Cognitive and Psychological Care
Children with SB have good verbal skills, but may have learning disabilities and difficulties with problem-solving tasks, such as decision making about treatment plans, which can affect self-management of care. A retrospective chart review documented that there was a delay of 2 to 5 years in self-care or autonomy of adolescents with SB. One study recommended neuropsychological evaluations during key developmental transitions (during early childhood, early adolescence, and adolescence/young adulthood) ; however, obtaining authorizations for these evaluations may prove difficult.
As children with SB become older, self-awareness occurs. Children may become more concerned with body image. It has been found that adolescents with SB who have low body image had a propensity for depression. Those who were not socially continent had lower self-esteem.
Gender and disability may place women with disabilities at greater risk for psychosocial problems, such as depression. These women are also vulnerable to physical and psychological abuse, in addition to sexual exploitation.

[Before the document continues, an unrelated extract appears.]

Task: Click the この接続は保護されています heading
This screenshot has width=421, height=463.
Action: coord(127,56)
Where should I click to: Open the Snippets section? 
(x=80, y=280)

Full-time wheelchair users had lower scores on their quality-of-life survey, yet psychological distress symptoms did not vary in comparison with other groups.

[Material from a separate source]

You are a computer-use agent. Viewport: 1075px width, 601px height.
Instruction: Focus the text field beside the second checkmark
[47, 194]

For many parents with special needs children, caring for their child has been a full-time job. Some parents may feel uneasy about “letting go” as their child transitions from the pediatric health care clinic to the adult health care system. Resources for psychological support for both patient and parents should be provided.
Women’s Health
As with the general transition of care from adolescents/young adult to adult-centered care, it is a challenge to transition a young woman’s health care to adult providers who are knowledgable and interested in seeing a woman with special needs. Access to Pap smears and mammograms is difficult. The importance of folic acid supplementation should be emphasized with all women of child-bearing age and their first-degree relatives (parent and siblings), and female partners of men with SB. All women of child-bearing age should take supplements of folic acid of 0.4 mg/d. Those with previous pregnancies resulting in neural tube defects should take 4 mg/d.

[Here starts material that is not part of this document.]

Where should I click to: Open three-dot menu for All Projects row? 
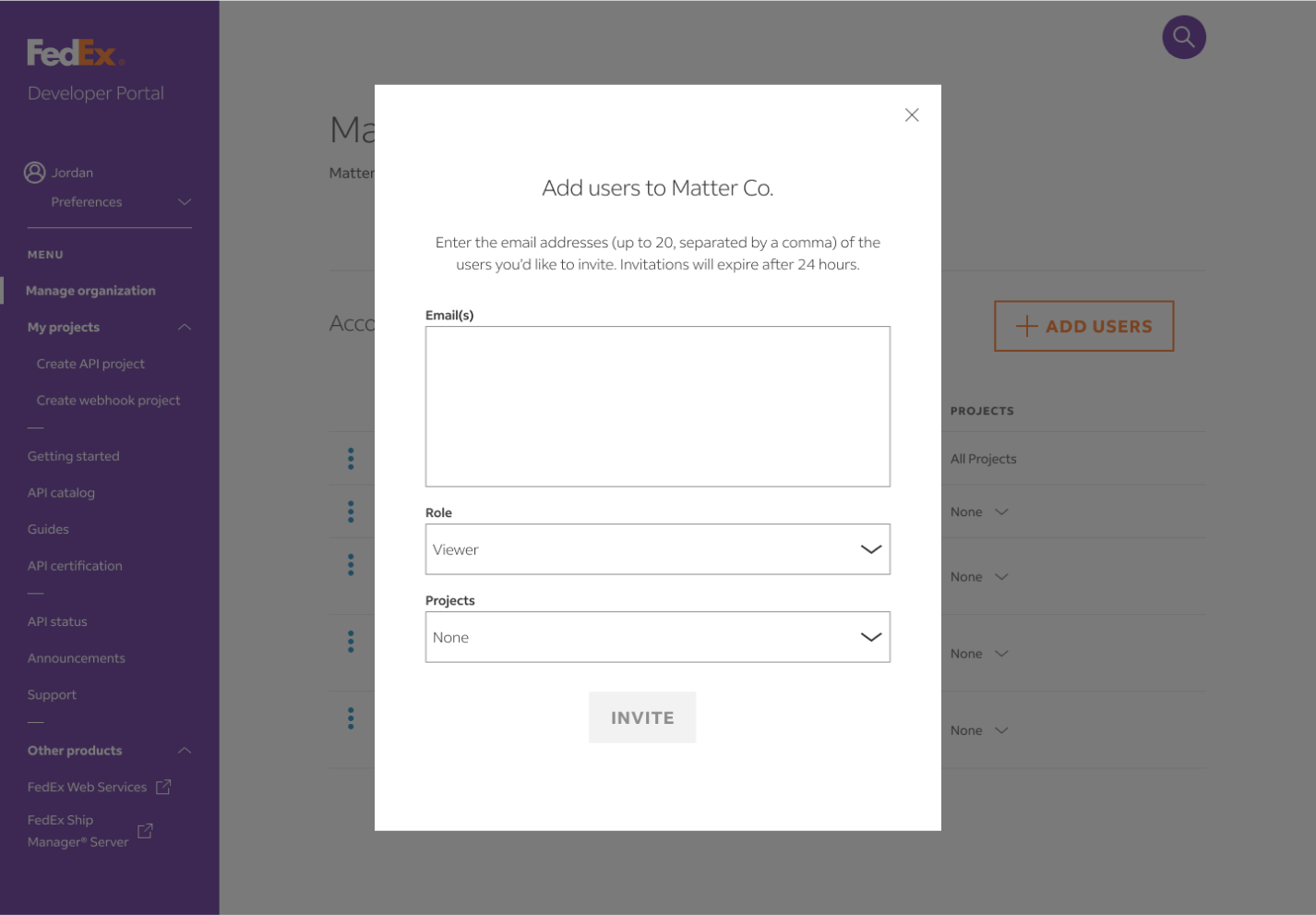point(351,459)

Young women with SB who are pregnant should be followed by a high-risk obstetrician. Pregnancy may affect bowel and bladder care as the gravid uterus progresses. Depending on the level of involvement, it is possible that the patient may not be able to feel contractions; therefore, education on other signs of labor should be discussed (eg, rupture of membranes may cause leakage).
Social, Living, and Vocational Concerns
As patients with SB become adults, the need arises for independence in life skills, self-management, housing, and employment opportunities. Executive function issues can interfere with initiation and problem solving. The Department of Vocational Rehabilitation is available at the county or state level. Individuals can be referred to local regional centers, which may have social workers or resources available for those with disabilities. The local chapter of the Spina Bifida Association is also an asset. Local support groups or sports-related organizations for challenged athletes can help with social transition.